Reviewed by Aug 26, 2020| Updated on
Weighted is an explanation of the modifications made to a figure to display the weighted proportions of the components that contribute to the figure.
A weighted average considers the proportional relevance of every component rather than measuring every component equally. The Dow Jones Industrial Average (DJIA) is a weighted cost average which compares every asset on the basis of stock’s price comparative price to the amount of all the shares’ price. The Standard and Poor 500 Index and NASDAQ index are made based on the market capitalisation in which every company is estimated comparative to its value in the market.
The Dow and Jon and NASDAQ indices make use of the weighing in their estimation to more accurately approximate the effect that varying stock prices shall have on the total market, weighing can also be made use to help to evaluate current and past prices of individual instruments by technical analysis.
The relevant data can be emphasised through weighing.

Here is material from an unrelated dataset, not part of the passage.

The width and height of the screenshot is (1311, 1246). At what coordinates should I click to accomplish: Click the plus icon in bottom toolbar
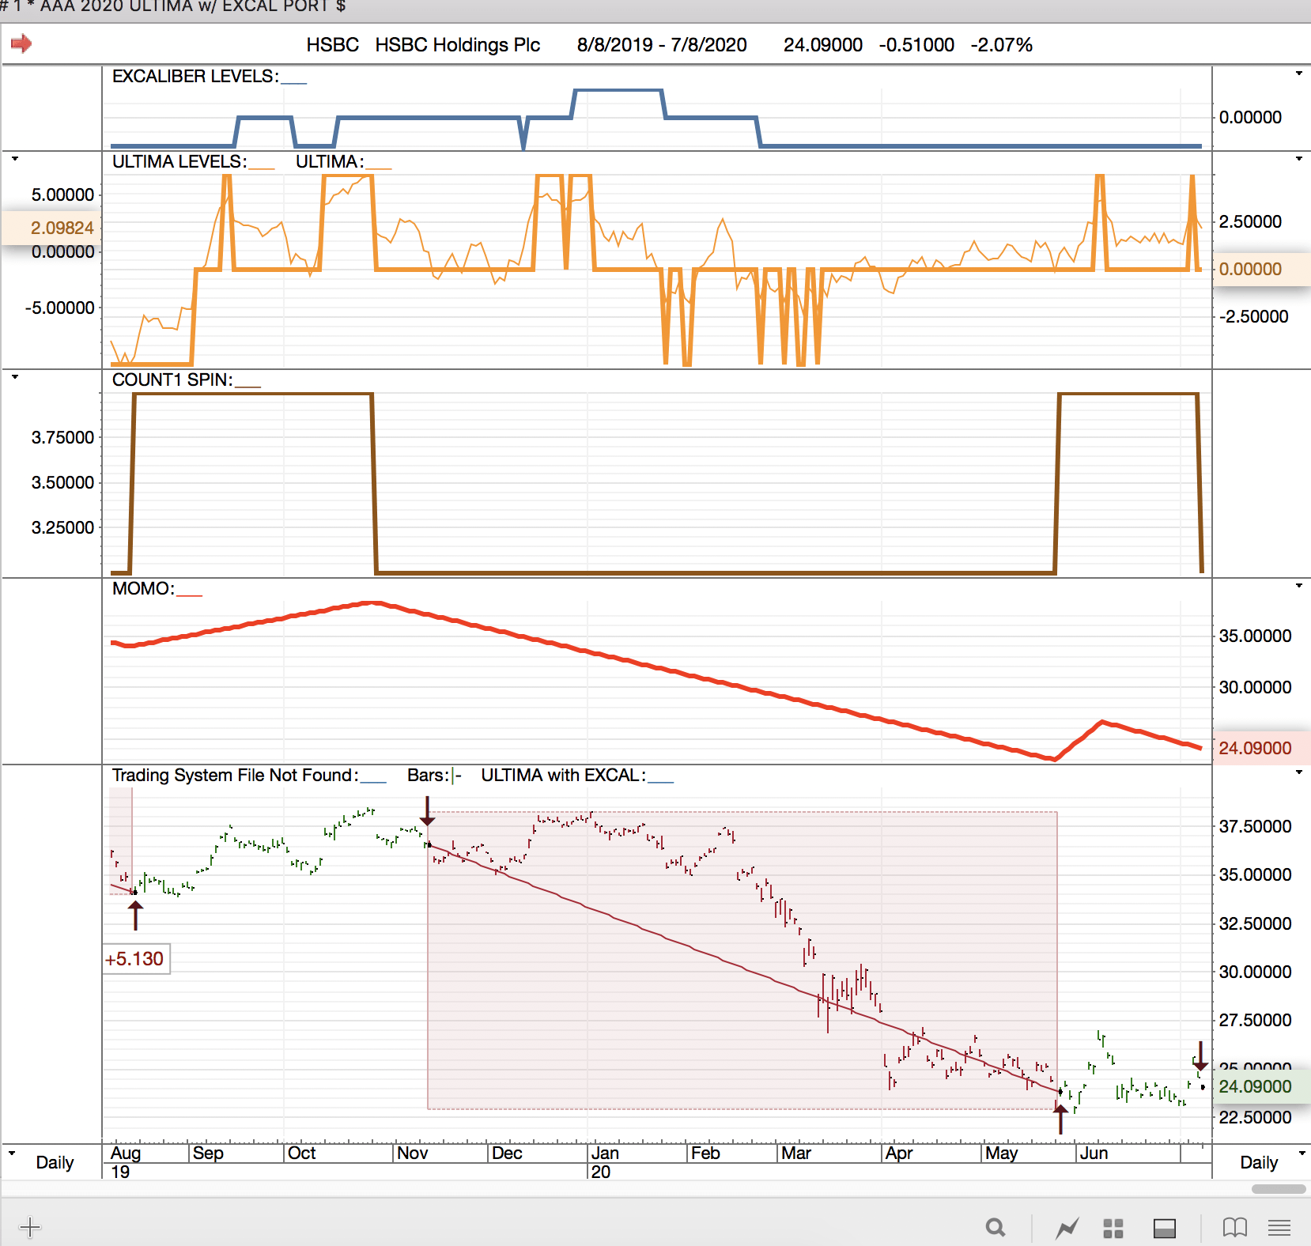(x=29, y=1227)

This is frequently used in the accounting and investing front. The method of the weighted moving average is the best example.
The Standard and Poor 500 index is the most common market index on which numerous passive investment options are operating. It can go on to become overweighed in some sectors such as information technology when the market capitalisation of these components evolves disproportionately as compared to the remaining sectors.
If investors are not so comfortable with the excessive weight towards a specific sector or theme, then making investments in index funds will make for an ideal choice.
- Weighted moving average, the weighted average cost of capital and weighted average coupon are the most popular weighted methods used in financial analysis.
- Weighted methods are extremely useful for those analysing the market movements is hard.